RECORDS FOR PROCESSING —
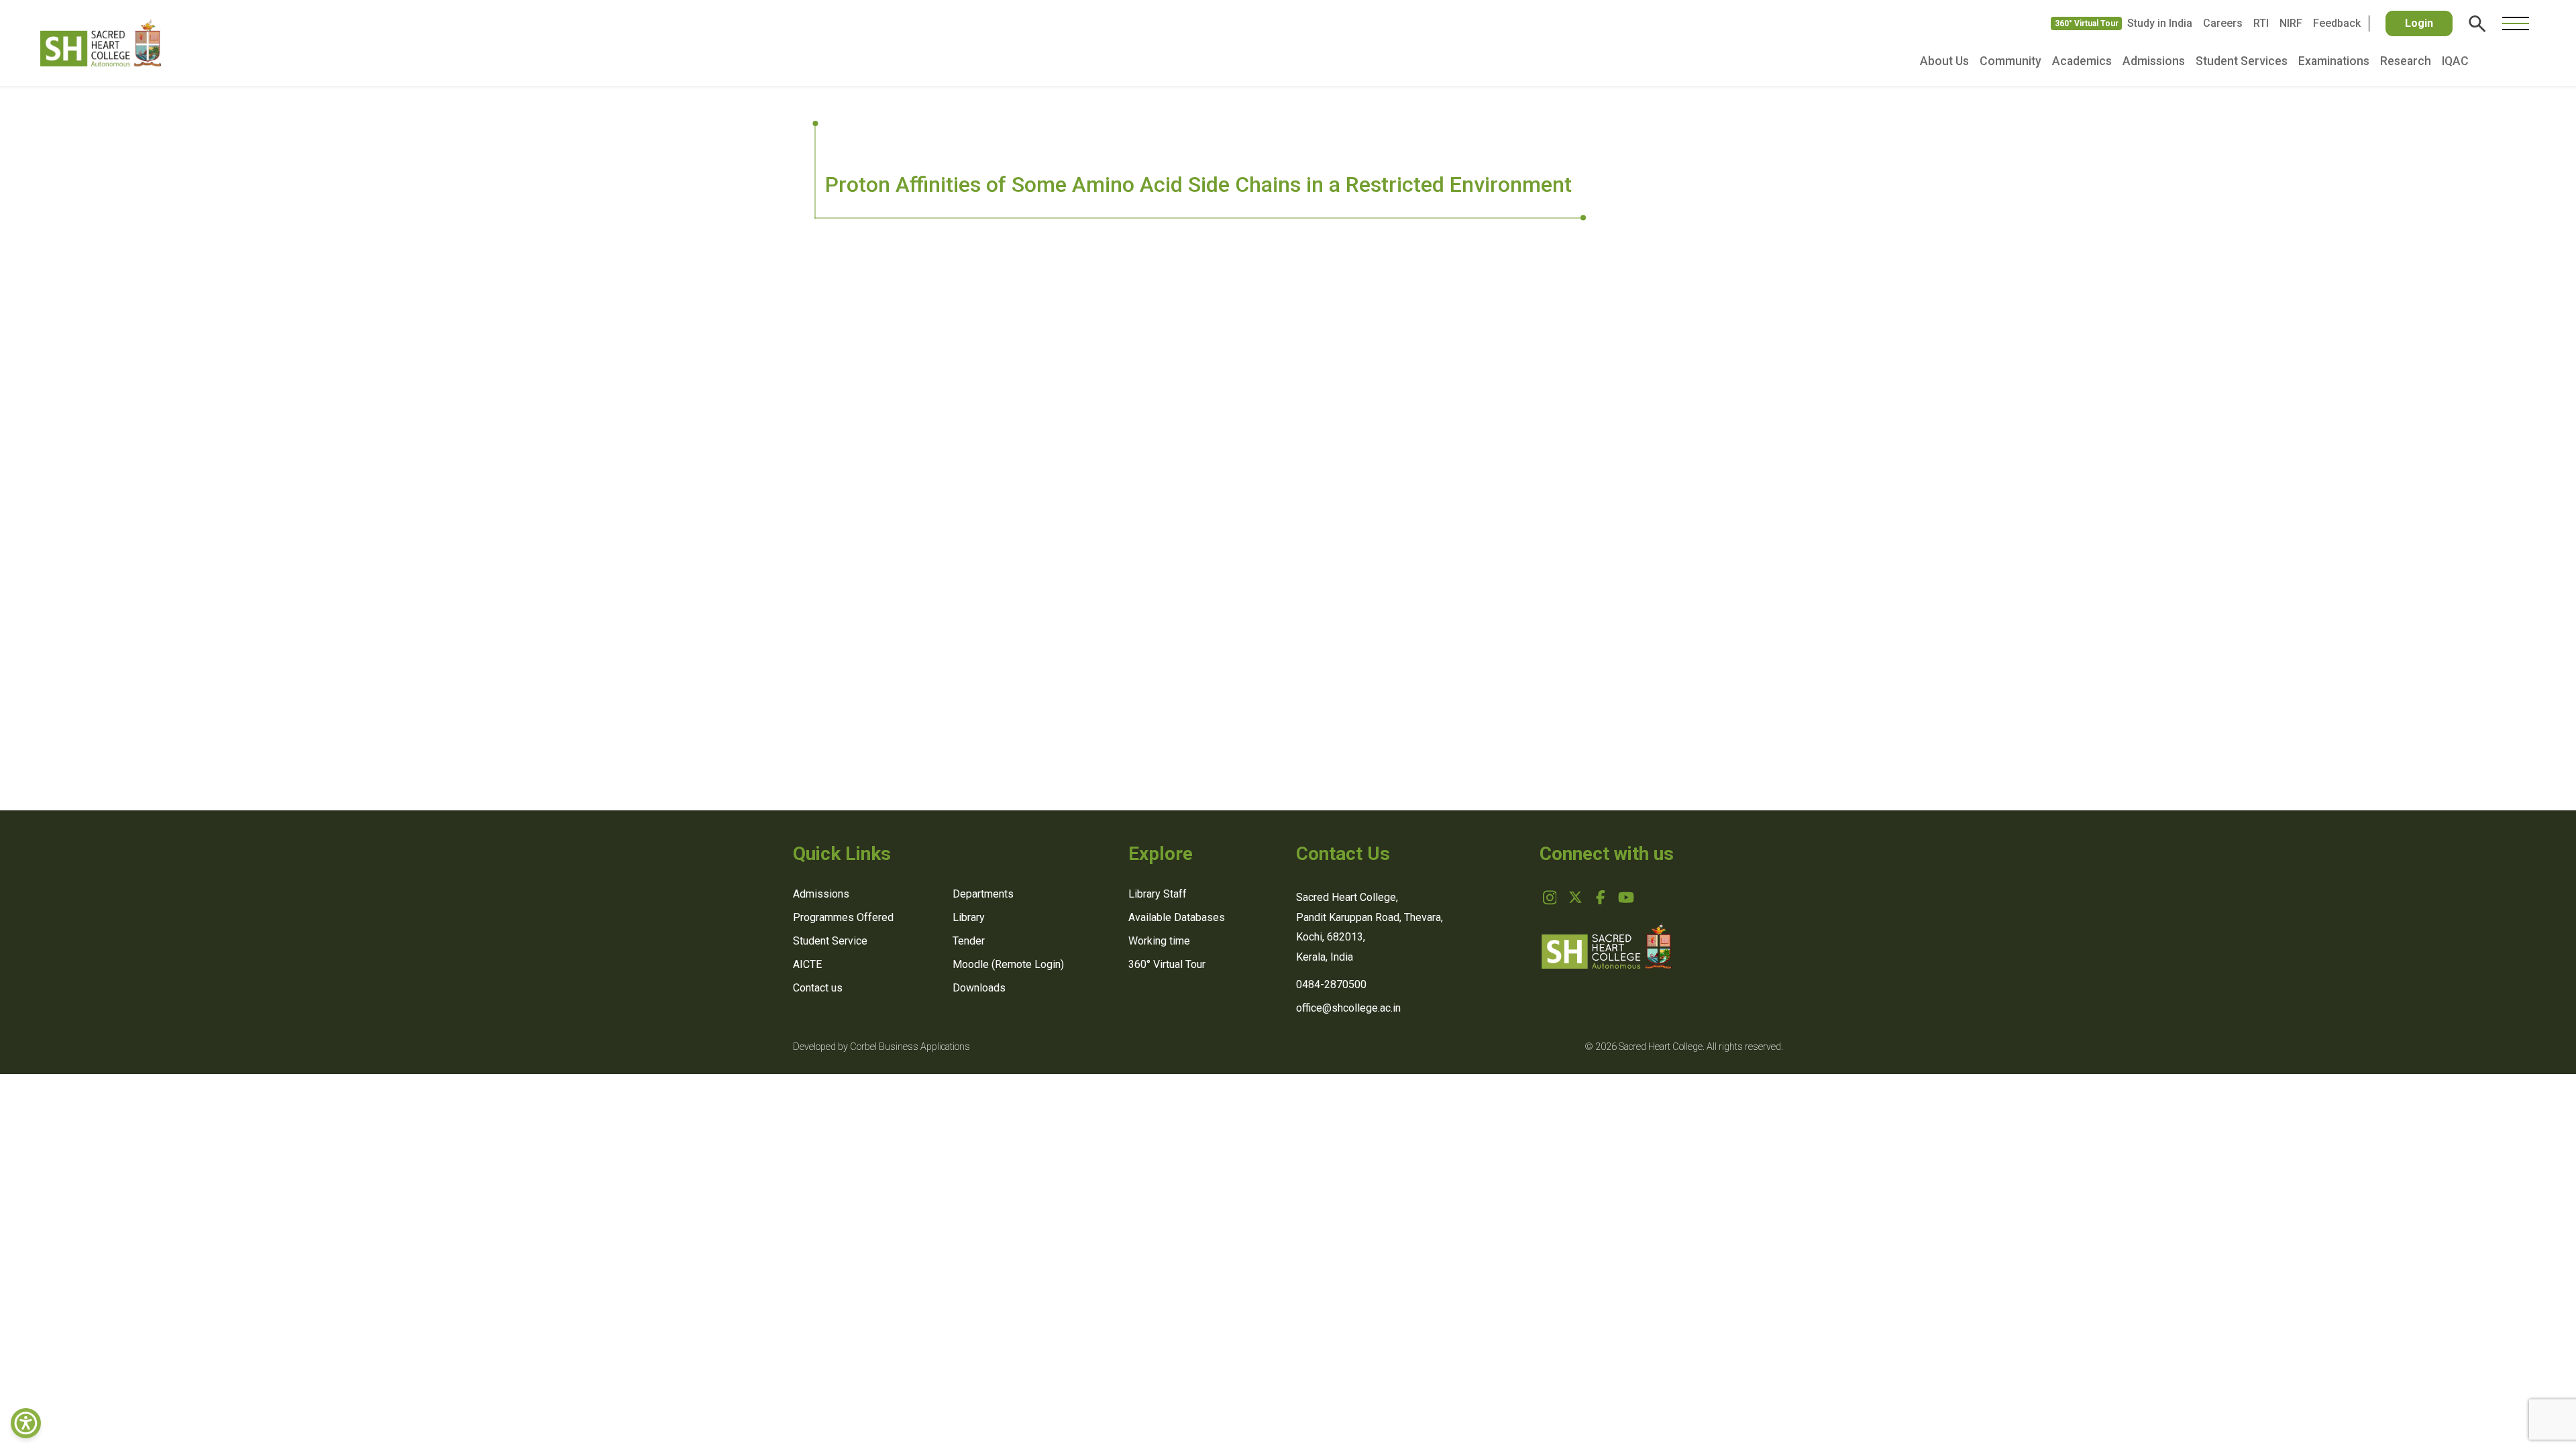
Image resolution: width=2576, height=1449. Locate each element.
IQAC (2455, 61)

* * *

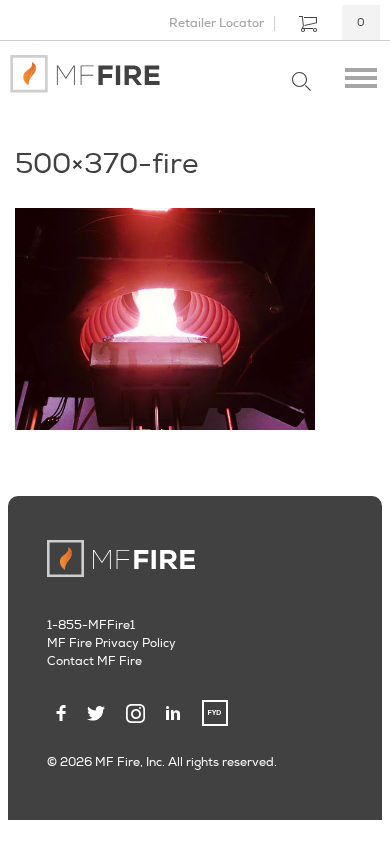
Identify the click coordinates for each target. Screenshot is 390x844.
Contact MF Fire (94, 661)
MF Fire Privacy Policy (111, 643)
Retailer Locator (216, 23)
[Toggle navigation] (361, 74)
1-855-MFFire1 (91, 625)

...

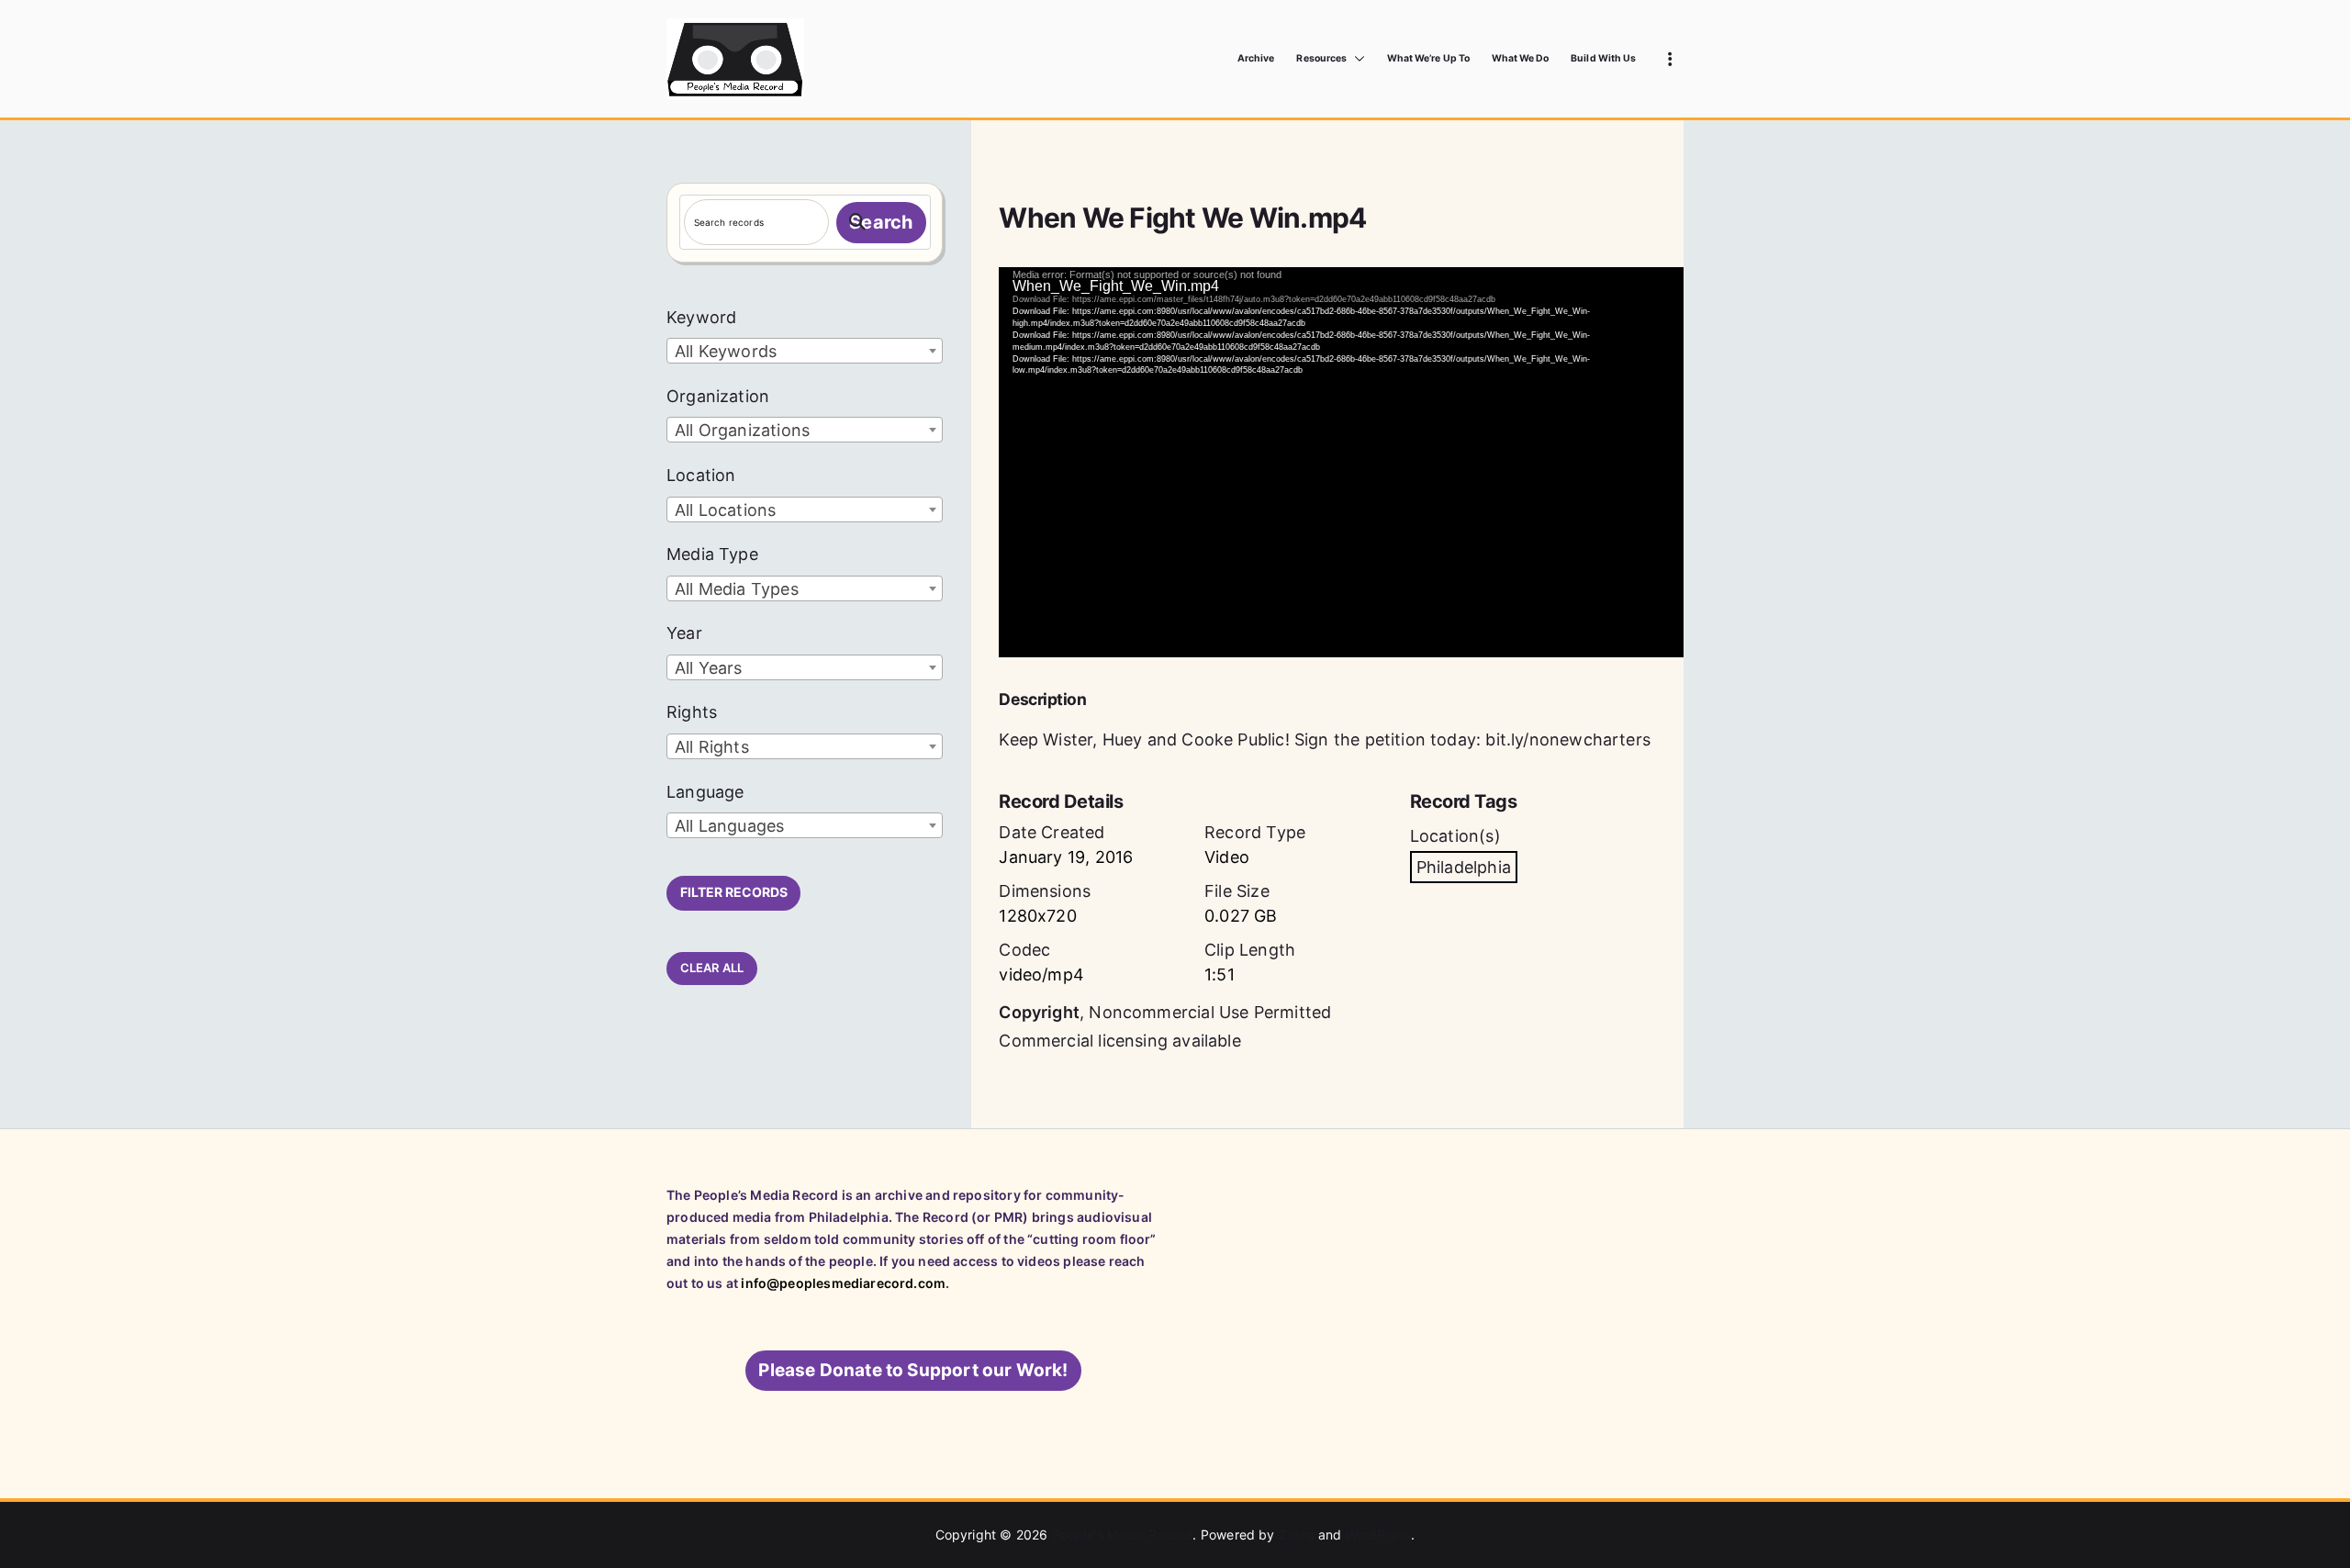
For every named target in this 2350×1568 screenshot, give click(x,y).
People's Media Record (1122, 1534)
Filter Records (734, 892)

TASK DIRECTIONS —
Going back over the entries above, copy word for word every line from the one that has "Image resolution: width=2576, height=1449." on through the one that has "IQAC (2455, 61)".

SOLUTION BELOW —
Image resolution: width=2576, height=1449. Locate each element.
IQAC (2455, 61)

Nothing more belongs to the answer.